* _WHAT YOU ARE ASKED TO DO_:
Continue the passage about Jennifer Higdon's choral piece On the Death of the Righteous, beginning directly after its last sentence.
(PASSAGE TO READ Opens)
On the Death of the Righteous is a composition for choir and orchestra set to the text of John Donne by the American composer Jennifer Higdon. The work was commissioned by the Mendelssohn Club in 2009 to celebrate Alan Harler's 20th season as their music director. The piece was first performed on March 29, 2009, by the Mendelssohn Club orchestra and choir under the conductor Alan Harler.

==Composition==
On the Death of the Righteous has a duration of roughly 12 minutes and is composed in a single movement. The music is set to text from the sermons of the 16th-century poet John Donne. In the score program notes, Higdon wrote:
Finding a text to be a part of a piece that would share a program with Verdi's "Requiem" was an interesting challenge, and led me to the works of John Donne, a 16th-century poet and preacher. I realized I needed something that would respect a requiem’s definition, which is to be a mass for the dead. Coming upon Mr. Donne's sermons, I discovered a particular text that describes the non-judgmental quality of a death of one who is righteous... this seemed an appropriate emotional angle to precede a requiem.

She continued, "Of course, the challenge for the composer is creating an emotional state that is equal to the text’s, and thus a music of enough weight and seriousness, without being particularly dark; to be lacking in judgment in musical sound and to reflect the even balance of opposites, upon the death of the righteous."

===Instrumentation===
The work is scored for SATB chorus and an orchestra comprising three flutes (third doubling piccolo), two oboes, two clarinets, four bassoons, four horns, five trumpets, three piccolo trumpets, three trombones, tuba, timpani, one percussionist, and strings.
(PASSAGE TO READ Closes)
(DATA SHOWN Opens)
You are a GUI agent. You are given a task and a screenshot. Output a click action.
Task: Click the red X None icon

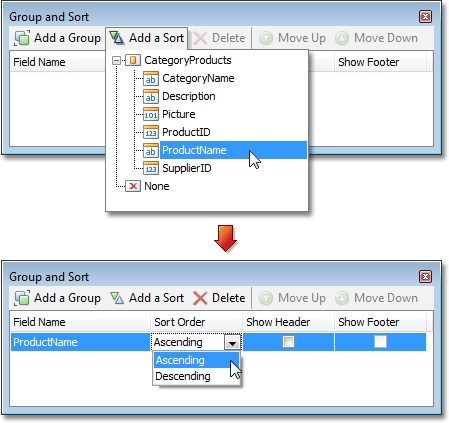coord(133,186)
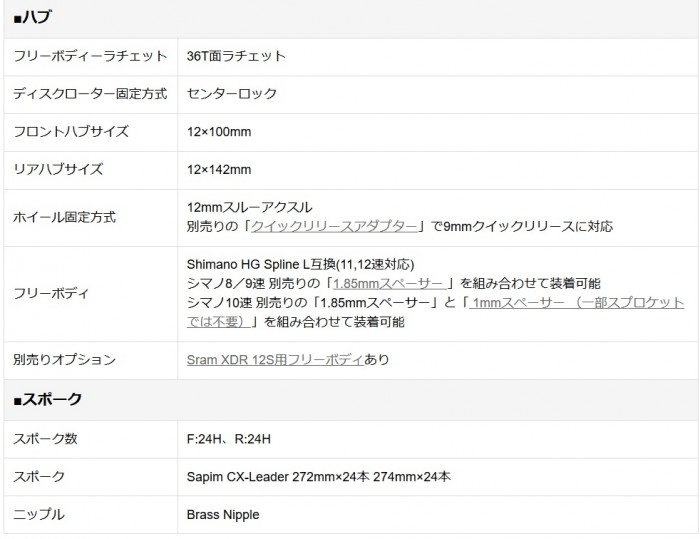This screenshot has height=539, width=700.
Task: Click the F:24H、R:24H spoke count value
Action: tap(229, 438)
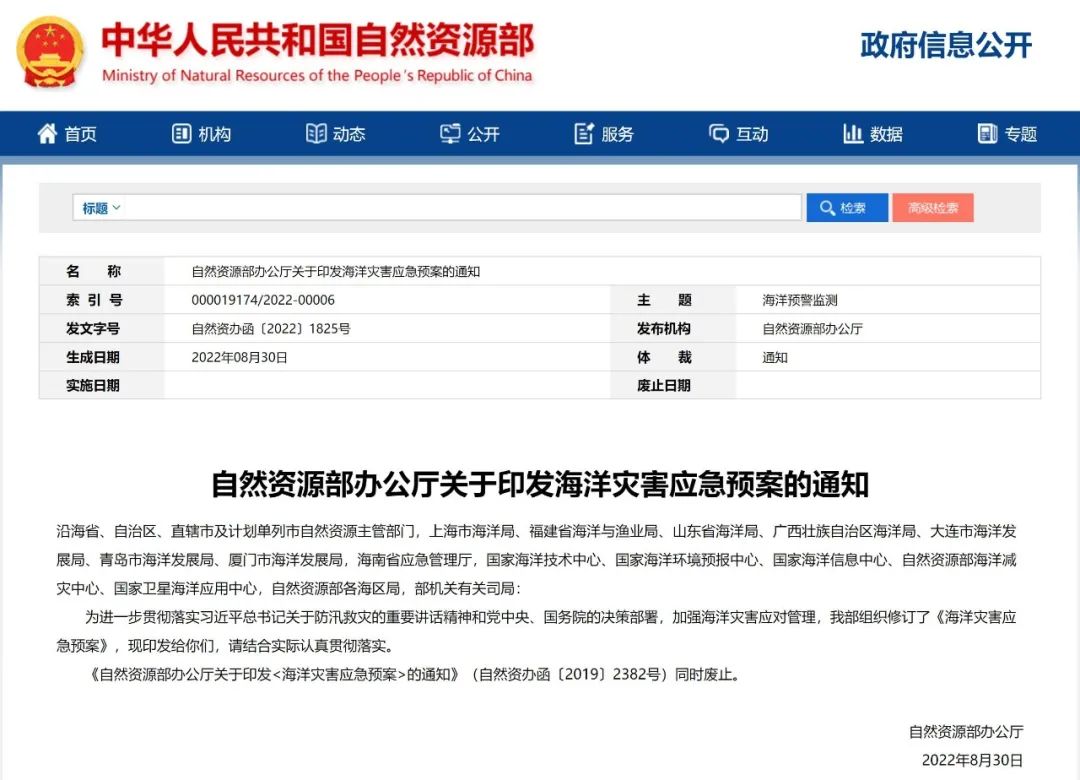Click the 政府信息公开 header link

(945, 45)
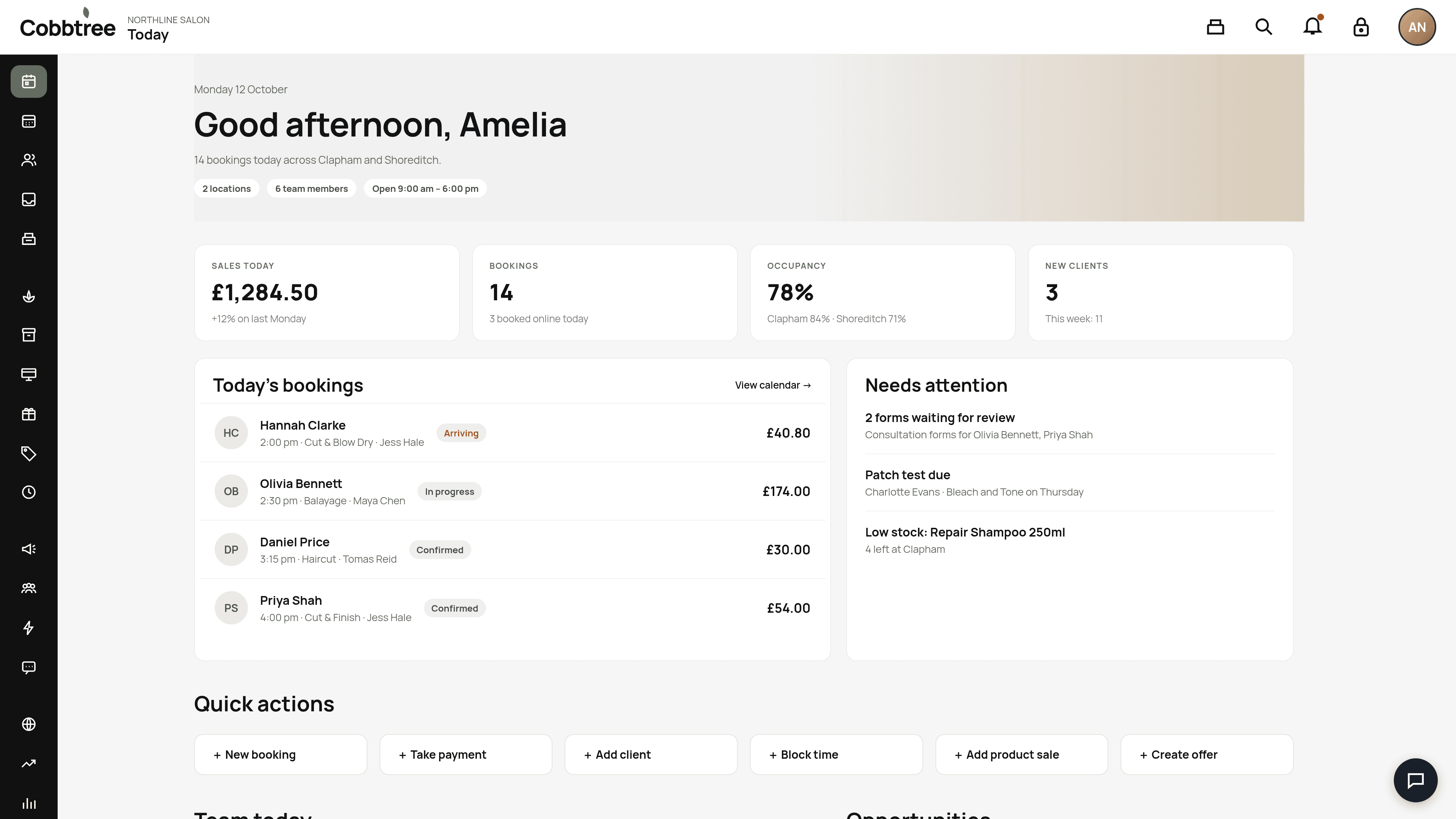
(DATA SHOWN Closes)
* _OUTPUT FOR THIS EXERCISE_:
==Reception==
Reviewing the world premiere, Daniel Webster of The Philadelphia Inquirer lauded, "Higdon faced a huge problem: How to compete with Verdi? Her solution was studied, but also (probably) joyfully indulgent. She had at her disposal Verdi's orchestra with massive percussion, expanded winds, and all the trumpets of heaven." Webster added, "In a sense she did not compete, but found in John Donne's serene musing on death the basis for another mood, another kind of music. That was an impressive achievement, for her music stayed in the ear, even after Verdi's titanic immersion in emotion and color." Reviewing a later recording of the piece, Olivia Giovetti of WQXR-FM similarly wrote:
In Jennifer Higdon's album-opening On the Death of the Righteous, you hear echoes of Verdian splendor with Britten-like modesty, unsurprising on both counts as Higdon wrote the work to accompany the former's Requiem and set it to the text of John Donne, a favorite source material for the latter. However, Higdon's own brand of unsettling sonorities, playful percusiveness and indulgently buoyant musical lines dominate the tone here.